··· Data supplied

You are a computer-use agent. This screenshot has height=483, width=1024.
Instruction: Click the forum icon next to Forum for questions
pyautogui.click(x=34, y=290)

······
··· Data supplied

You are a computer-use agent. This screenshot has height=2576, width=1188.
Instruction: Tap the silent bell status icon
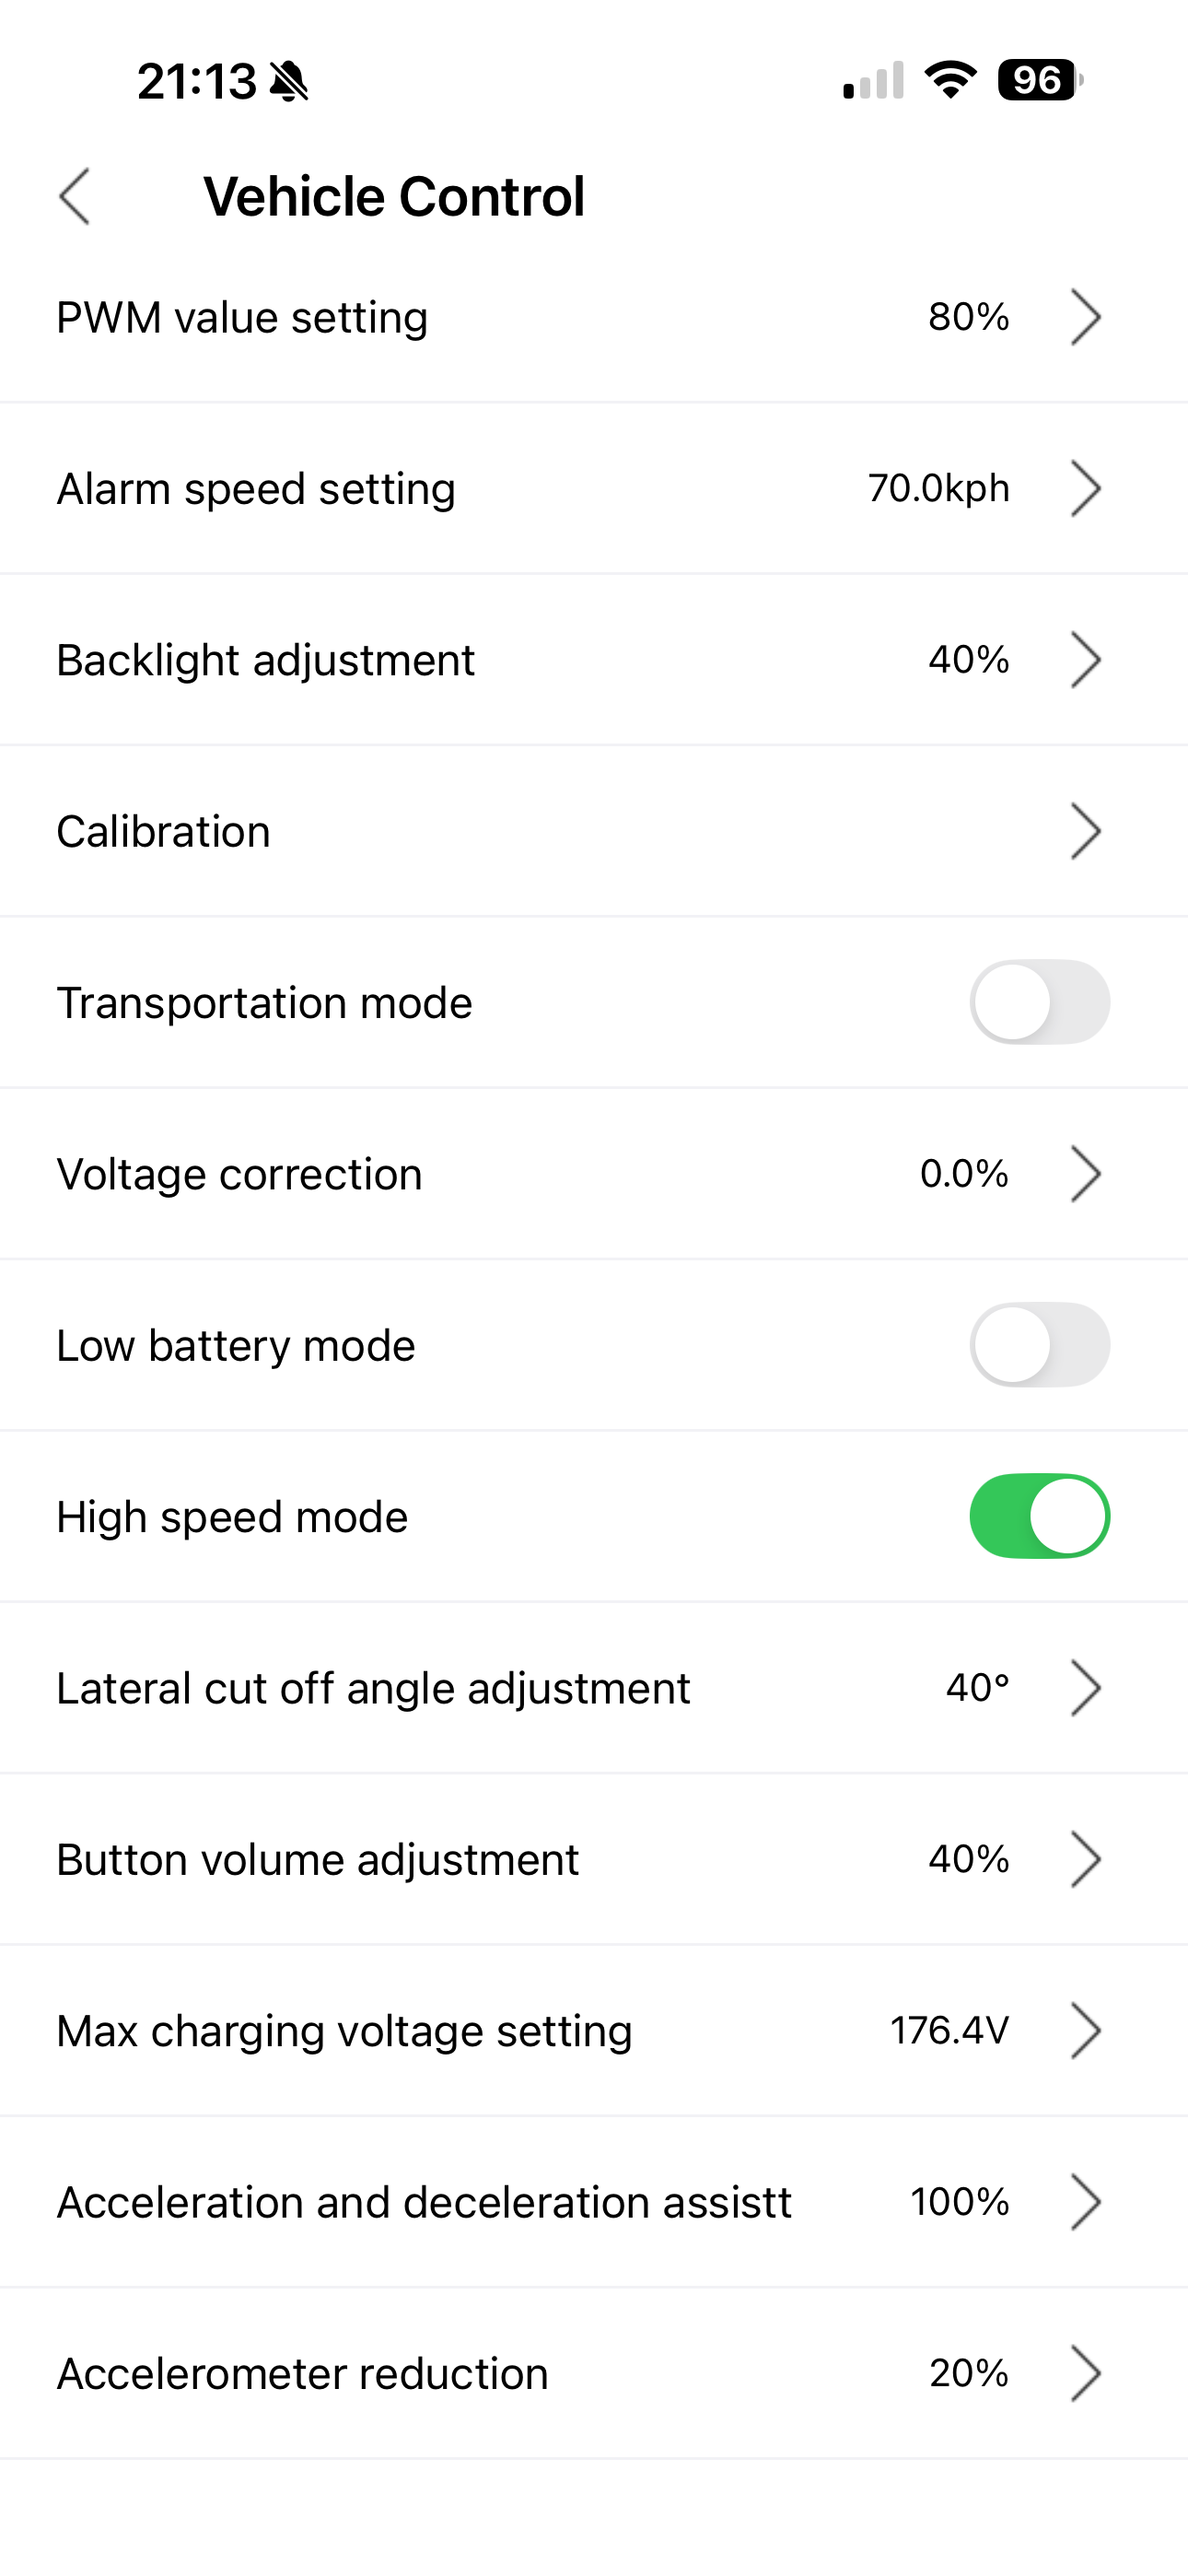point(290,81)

······

Convert the lines between the one holding "has height=483, width=1024." and the one holding "pyautogui.click(x=34, y=290)", inclusive, into a Markdown table with the columns Row and Line, leaving out any blank lines.

| Row | Line |
|---|---|
| 1 | You are a computer-use agent. This screenshot has height=483, width=1024. |
| 2 | Instruction: Click the forum icon next to Forum for questions |
| 3 | pyautogui.click(x=34, y=290) |